LaSalle on track for biggest pan-Asia fundraise since GFC

Investors continue to back the Chicago-based firm's Asian Opportunity Fund series despite Mark Gabbay's departure as key man.

LaSalle Investment Management has secured more than $1 billion for its sixth pan-Asian opportunistic fund, PERE has learned.

The Chicago-based firm is targeting $1.5 billion for the LaSalle Asia Opportunities Fund VI, according to an investment report submitted during the Arkansas Teachers’ Retirement System meeting on September 27. That would make it the largest for the series since LAOF III, which closed on $1.9 billion amid the global financial crisis.

Gabbay: will not be key man for the first time in the history of the Asia Opportunity Fund series.

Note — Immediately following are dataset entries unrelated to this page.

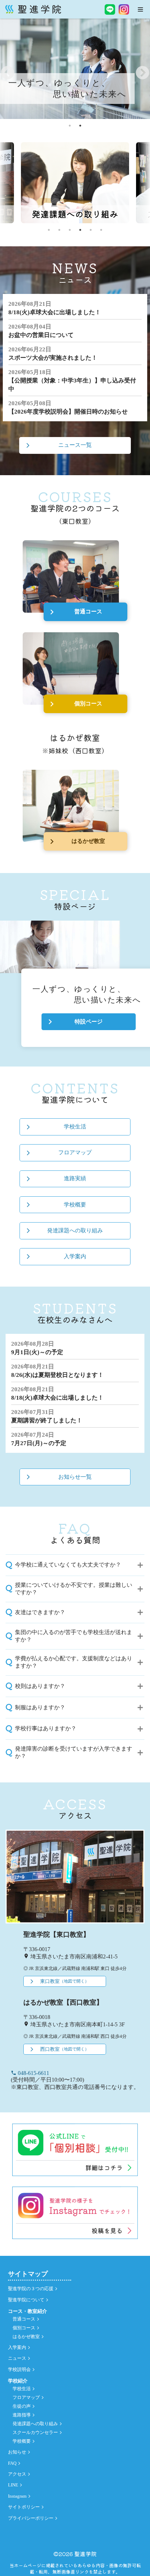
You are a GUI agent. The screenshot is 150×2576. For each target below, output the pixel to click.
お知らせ (17, 2452)
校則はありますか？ (40, 1686)
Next (142, 69)
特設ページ (89, 1022)
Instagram (17, 2496)
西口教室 (64, 2049)
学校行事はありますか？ (45, 1728)
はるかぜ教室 (88, 841)
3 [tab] (69, 229)
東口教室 (64, 1981)
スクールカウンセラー (35, 2432)
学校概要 (75, 1205)
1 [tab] (69, 125)
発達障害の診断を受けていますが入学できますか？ (73, 1752)
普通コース (88, 611)
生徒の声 (22, 2406)
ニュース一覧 (75, 445)
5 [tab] (90, 229)
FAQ (12, 2463)
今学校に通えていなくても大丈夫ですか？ (68, 1565)
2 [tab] (80, 125)
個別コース (88, 703)
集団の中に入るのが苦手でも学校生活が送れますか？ (73, 1635)
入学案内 (75, 1256)
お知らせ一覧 (75, 1477)
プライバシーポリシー (30, 2518)
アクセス (17, 2474)
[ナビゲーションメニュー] (140, 9)
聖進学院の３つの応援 (30, 2288)
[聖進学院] (33, 9)
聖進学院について (26, 2299)
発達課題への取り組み (75, 1230)
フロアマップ (75, 1152)
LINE (13, 2485)
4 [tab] (80, 229)
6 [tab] (101, 229)
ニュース (17, 2358)
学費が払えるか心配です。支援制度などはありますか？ (73, 1662)
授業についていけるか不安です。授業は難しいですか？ (73, 1588)
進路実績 (75, 1178)
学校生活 (75, 1126)
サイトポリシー (24, 2507)
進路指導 (22, 2415)
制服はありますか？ (40, 1707)
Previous (7, 69)
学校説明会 (19, 2369)
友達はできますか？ (40, 1612)
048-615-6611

LAOF VI will also be the first in the series not to include Mark Gabbay as a key man since he joined LaSalle as chief investment officer of Asia-Pacific in 2010.

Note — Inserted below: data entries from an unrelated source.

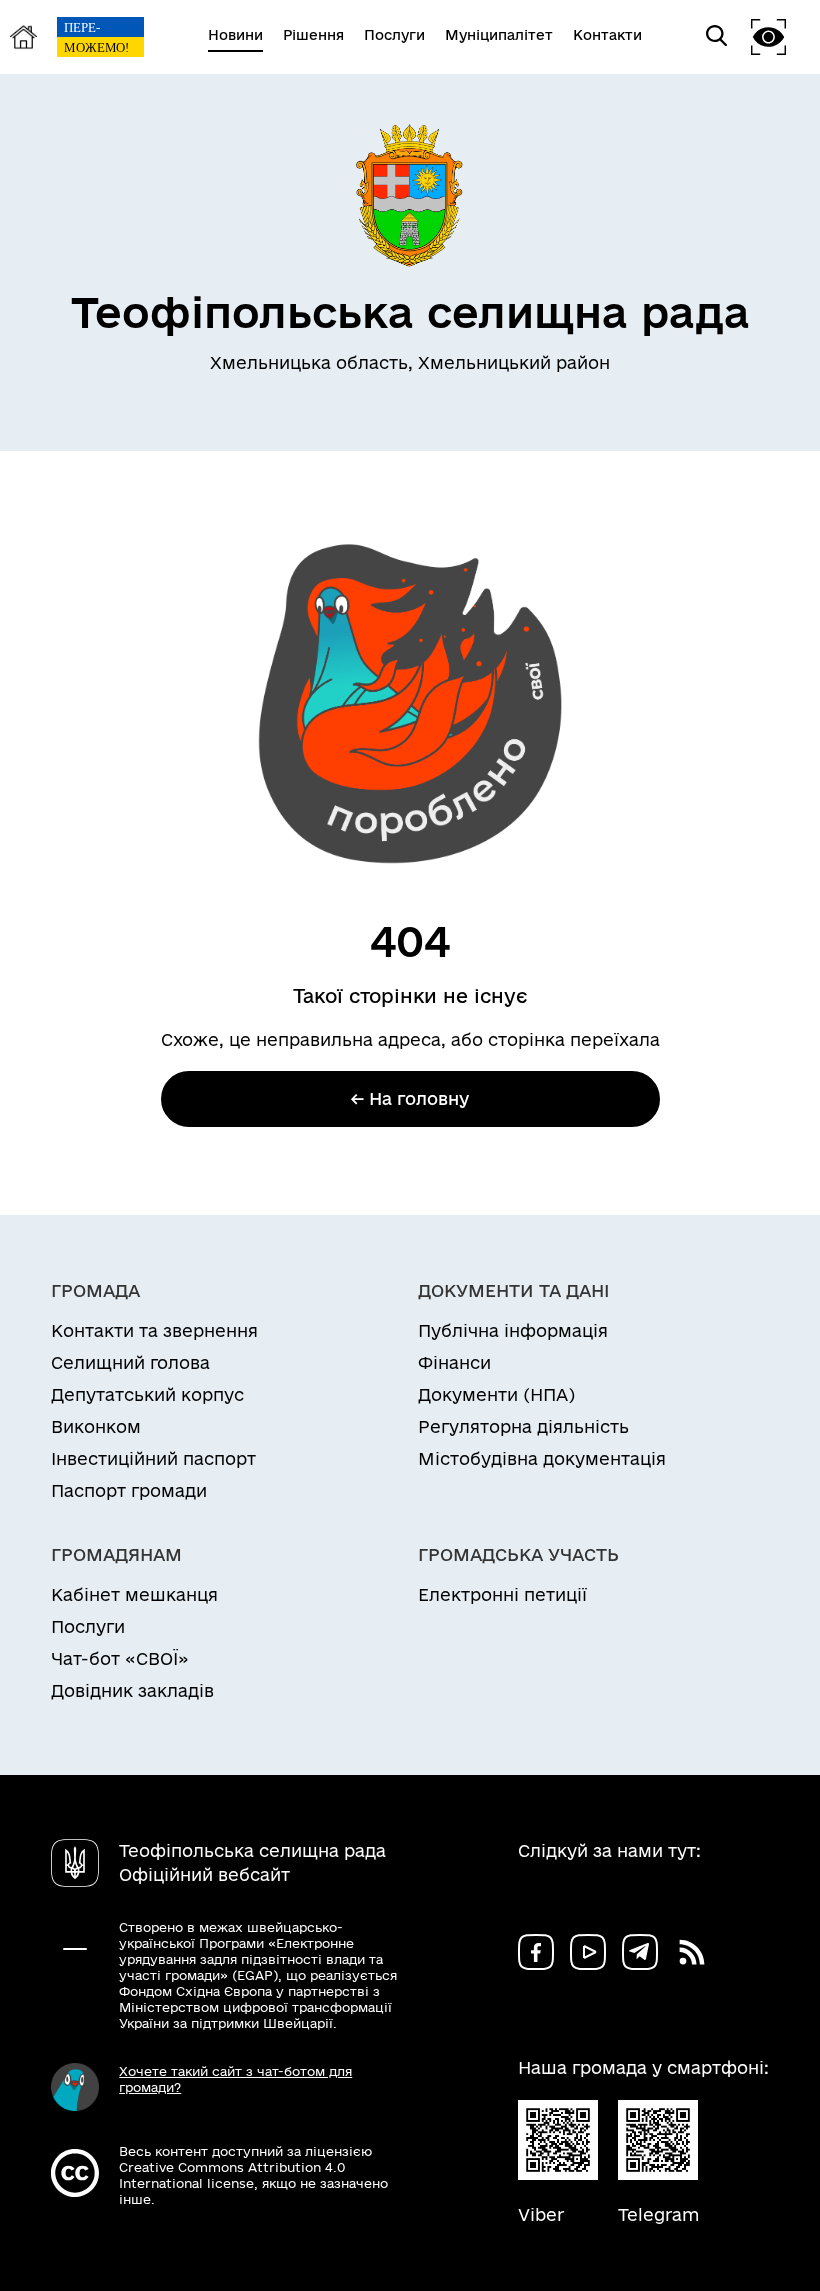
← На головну (410, 1098)
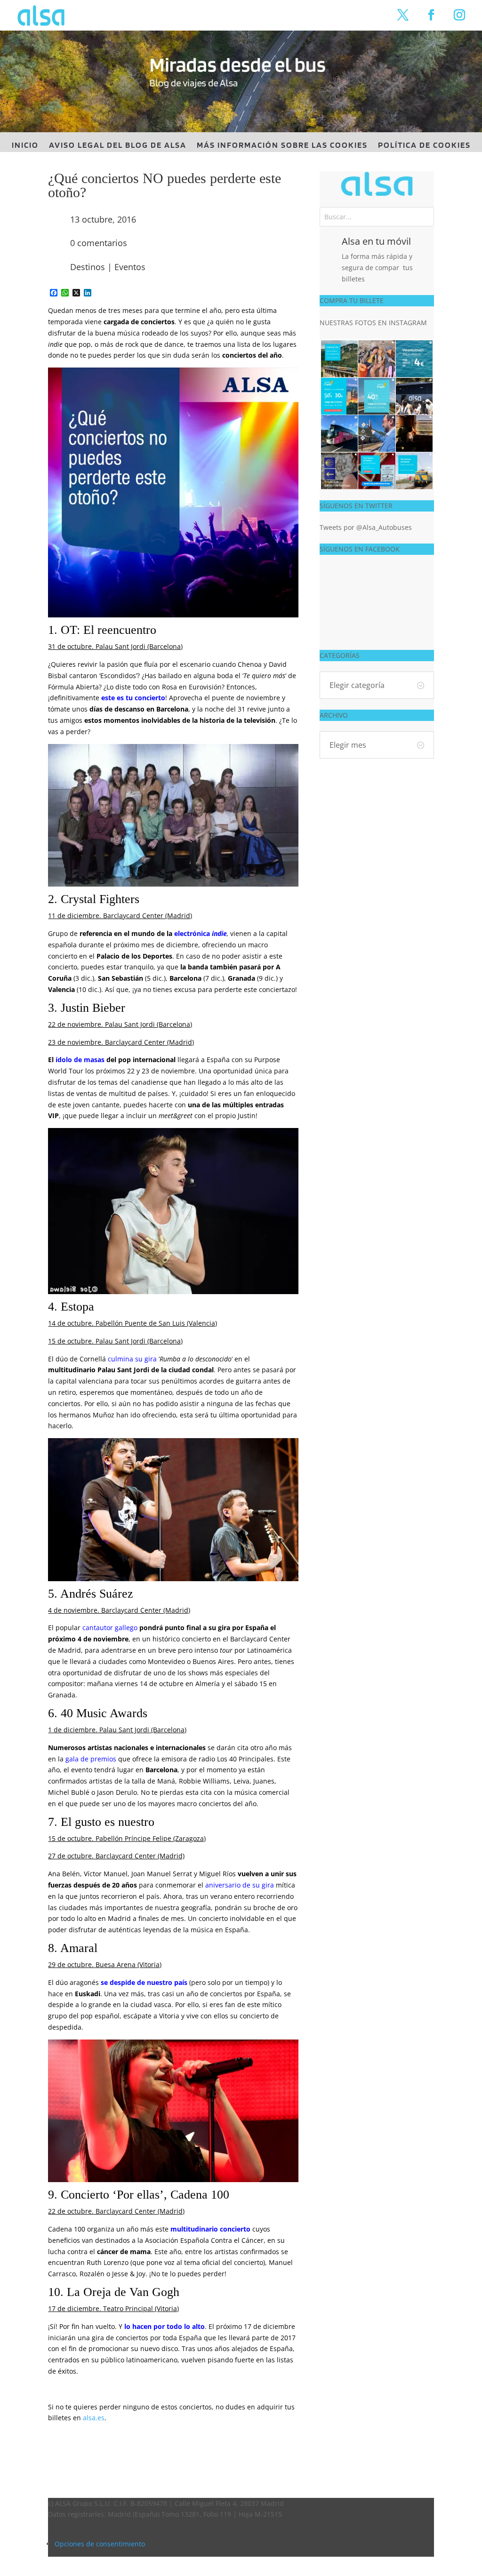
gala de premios (90, 1758)
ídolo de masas (80, 1059)
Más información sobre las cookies (282, 146)
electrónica (193, 933)
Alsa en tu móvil (376, 241)
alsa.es (93, 2417)
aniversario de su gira (239, 1884)
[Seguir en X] (403, 15)
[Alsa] (377, 183)
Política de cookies (424, 146)
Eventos (129, 266)
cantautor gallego (109, 1627)
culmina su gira (132, 1358)
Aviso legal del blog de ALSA (117, 146)
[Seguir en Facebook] (431, 15)
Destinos (87, 266)
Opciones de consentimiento (100, 2543)
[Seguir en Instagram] (459, 15)
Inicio (25, 146)
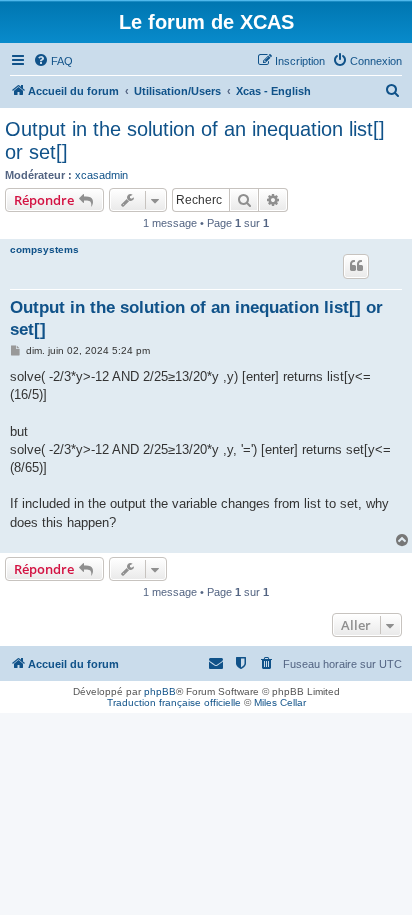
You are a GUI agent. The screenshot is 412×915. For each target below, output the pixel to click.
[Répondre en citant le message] (356, 266)
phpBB (160, 691)
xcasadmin (101, 175)
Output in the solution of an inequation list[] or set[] (195, 140)
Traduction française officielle (174, 702)
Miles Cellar (280, 702)
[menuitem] (53, 61)
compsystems (44, 249)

Gabbay was elevated to global chief executive at the beginning of the year. His new focus on the overall business means he could not dedicate the amount of time to the fund required by LaSalle’s key person provision, according to the report prepared by the consultancy Townsend Group.

Marc Montanus, fund manager for the LAOF series and fellow key person for LAOF V, will keep the title for LAOF VI. Joining him as key persons will be Asia-Pacific co-CIOs Kunihiko Okumura and Claire Tang, as well as senior managing director Yen Tjin Chan.

Meanwhile, Gabbay will remain the key man for LAOF IV and V as they wind down. Fund IV has just two assets left to exit and is poised for a net return of 28 percent. Fund V recently completed its investment period and is on track for a net IRR of 16.7 percent.

Gabbay has drawn praise for how he ran those vehicles and rebuilt both the opportunistic fund series and the Asia-Pacific business as a whole coming out of the GFC. The 2007-vintage LAOF III ultimately generated a net IRR of 0.3 percent, according to the Townsend report.

LaSalle says Gabbay will remain focused on the region and on LAOF VI from his perch as global CEO.

Strong start

Gabbay’s departure from the key man role does not seem to have dampened investors’ enthusiasm for the strategy.

LaSalle held a founding close of $600 million for LAOF VI over the summer, with commitments of $150 million each from four investors – a Middle East sovereign wealth fund, an Asian sovereign wealth fund and two US public pensions, according to the Townsend report. Since then, the firm has raised another $435 million for the vehicle.

The fund was slated to have a first close in late September, according to the meeting document. It will target an 18 percent net IRR over an eight-year fund life with a cap of 70 percent leverage. The document did not disclose an anticipated final close date.

As with its predecessors, LaSalle will seek to deploy LAOF VI in the region’s most stable countries. Japan is the largest target market with an intended allocation of 30-40 percent of the fund. China is next at 20-30 percent followed by Australia, South Korea and Singapore.